→ **Exercise requirements**:
1. Summarize the forum thread on sourcing black quartz sand in Ontario in three sentences.
2. Continue the forum thread on sourcing black quartz sand in Ontario from the point where it stops.
::: Extract :::
# Ontario, Canada LF: Black Sand Like the old 3M quartz



## love-my-fish (Nov 26, 2009)

Hi Everyone, I'm looking for *Black Sand* like the *Old 3M Quartz* (S & T grade) that you can no longer BUY for a few years now. Even after tons of research and calls i'm still no further ahead so i thought I would make a posting on here and tax other good hobbyiest resources. I've even seen an article in Cichlid-forum before but it doesn't really help much for people in *Ontario*, Canada.

I have tons of the black blasting sand and so forth (very cheap and easily attainable) . That stuff is great but even at a number 12 grit I still find it is still to fine for me.

For those of you that are familiar with black quartz & 3M then you know what i'm talking about.

Please let me know if you have any for sale, If you know where it can be purchased, or have any leads whatsoever to find this Quartz material. I have written to spectraquartz, estes and other companies and no one will respond.

Thank-you everyone for any tips/leads or product you have to sell.....I'm hoping to post this information to Canadian Forums as well as global forums to help others in finding quartz material..... :thumb:

Cheers!!!
sheldon


----------



## Malvos (May 7, 2011)

You might want to try the Ottawa Valley Aquarium Society forums too, a smaller community but maybe closer to home for you.


----------



## love-my-fish (Nov 26, 2009)

Thanks Malvos, I'm actually on a lot of local forums as well. I think a lot of people have given up trying to find similiar material but i'm driven to find it... just so hard in Canada. If we could simply find some vendors it would be great. Most pool places won't even respond to emails when you ask them if you could buy the quartz or if they could give you some contacts.. They don't realize that maybe someday someone might be actually looking for some pool or flooring projects to be done.... A little word goes a long way sometime...

Thanks for the tip, i will check out the forum...

Cheers!!!!


----------



## jsaunsnp (Jul 14, 2008)

http://www.holeyrockoftexas.com/index_files/Page6721.htm


----------



## love-my-fish (Nov 26, 2009)

jsaunsnp said:


> http://www.holeyrockoftexas.com/index_files/Page6721.htm


HI jsaunsnp, Thanks for posting this link, I have written to them hoping they might Know some vendors in canada or something because i'm sure shipping would be a fortune up to ontario so i'm hoping this will be relevant to my and others searches.

Have you dealt with them or something?
tks
Sheldon


----------



## love-my-fish (Nov 26, 2009)

Sent an email to them and they responded within 15 minutes..Wow, very impressed, Unfortunately they did not have information for Canada and have never shipped up here before. So my search continues.. Very impressed with the shipping prices and product prices though,,, May just make an order someday if i can't find some local sources in Canada....

sheldon


----------



## jsaunsnp (Jul 14, 2008)

Hey,

Sorry for the slow response, been a long week. I did deal with them for some holey rock but saw this product and thought it looked nice. They are a great company and their service was second to none. Just like you they emailed me back in less then 10 minutes I think, and were very reasonable for shipping rock.
::: Collected material :::
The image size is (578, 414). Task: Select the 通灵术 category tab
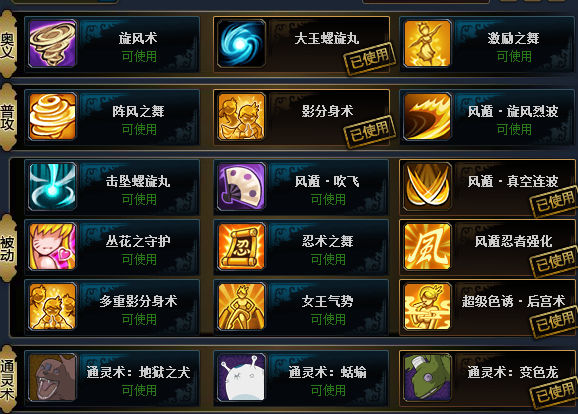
:::
→ **Response list**:
1. A hobbyist in Ontario, Canada, is looking for black sand like the old 3M quartz (S & T grade), which has not been sold for years. Black blasting sand is cheap and easy to get but still too fine even at 12 grit, and companies such as Spectraquartz and Estes have not answered the poster's letters. One reply points to the Ottawa Valley Aquarium Society forums, and another links a Texas rock supplier that answered an email within 15 minutes but had no Canadian contacts and had never shipped to Canada, though the user who posted the link praises its service and reasonable shipping.

2.
Hope your able to locate what your looking. **** your from Canada can't you just grind up hockey pucks? =)

Just out of curiosity whats the general difference in shipping prices? I guess I have never shipped to or from Canada but I didn't realize it was that much more or that some companies didn't even do it.


----------



## BillD (May 17, 2005)

When you buy a bag of sand from a local retailer, the shipping cost is included. When you ship one item, outside of regular shipping channels used by the company, the price can be very high because of the weight and extra handling.


----------



## BillD (May 17, 2005)

Sheldon, it seems you are looking for fine gravel rather than sand. I'm not sure where the line is that differentiates the two, but you might want to take a look down at the beach in Whitby. You may find a suitable size there at no cost, although it won't be black.


----------



## Deeda (Oct 12, 2012)

Spectraquartz is the direct replacement for Colorquartz. I don't know if they have any distributors in Canada but you can check their website for info.


----------



## newforestrob (Feb 1, 2010)

maybe this can help,dont know anything about them, worth a try?
http://www.hovertrowel.com/aggregates.html#3m


----------



## mel_cp6 (Feb 3, 2009)

theres one in downsview that carries the 3m quartz.
however i dont remeber where it was and i no longer have their info.


----------



## love-my-fish (Nov 26, 2009)

BillD said:


> Sheldon, it seems you are looking for fine gravel rather than sand. I'm not sure where the line is that differentiates the two, but you might want to take a look down at the beach in Whitby. You may find a suitable size there at no cost, although it won't be black.


Heh Bill, Thanks for responding. Actually know it's smaller then gravel actually. I took your recommendations about the bathe and McClellan place and bought the blasting sand.. The product is great but the only issue i find is that it sticks to magnets in my drain pump i use for water changes. So i'm a little bit worried about that and how it might be impacting my aqua clears.....

The quartz does not stick to the magnets....


----------



## love-my-fish (Nov 26, 2009)

Deeda said:


> Spectraquartz is the direct replacement for Colorquartz. I don't know if they have any distributors in Canada but you can check their website for info.


Thanks Deeda, I will try them again. I have written to them but they have failed to respond to any of my emails. I'll send them this thread next time so that they might see there is interest in this product. Appreciate the tip though.

sheldon


----------



## love-my-fish (Nov 26, 2009)

newforestrob said:


> maybe this can help,dont know anything about them, worth a try?
> http://www.hovertrowel.com/aggregates.html#3m


thank-you newforestrob, I will definitely give them a call and see what i can find out... if it's worthwhile i will post here.....


----------



## love-my-fish (Nov 26, 2009)

mel_cp6 said:


> theres one in downsview that carries the 3m quartz.
> however i dont remember where it was and i no longer have their info.


well then Mel  thanks for letting me know that, do you ever by any chance drive by the area...? If you do and can grab the addy it would be great... company name also....

sheldon


----------



## love-my-fish (Nov 26, 2009)

For all the folks in ontario reading this, I may have found a source for the Quartz.. I'm going to be checking them out over the next 2 or 3 weeks. Will post once i get details and add the particulars.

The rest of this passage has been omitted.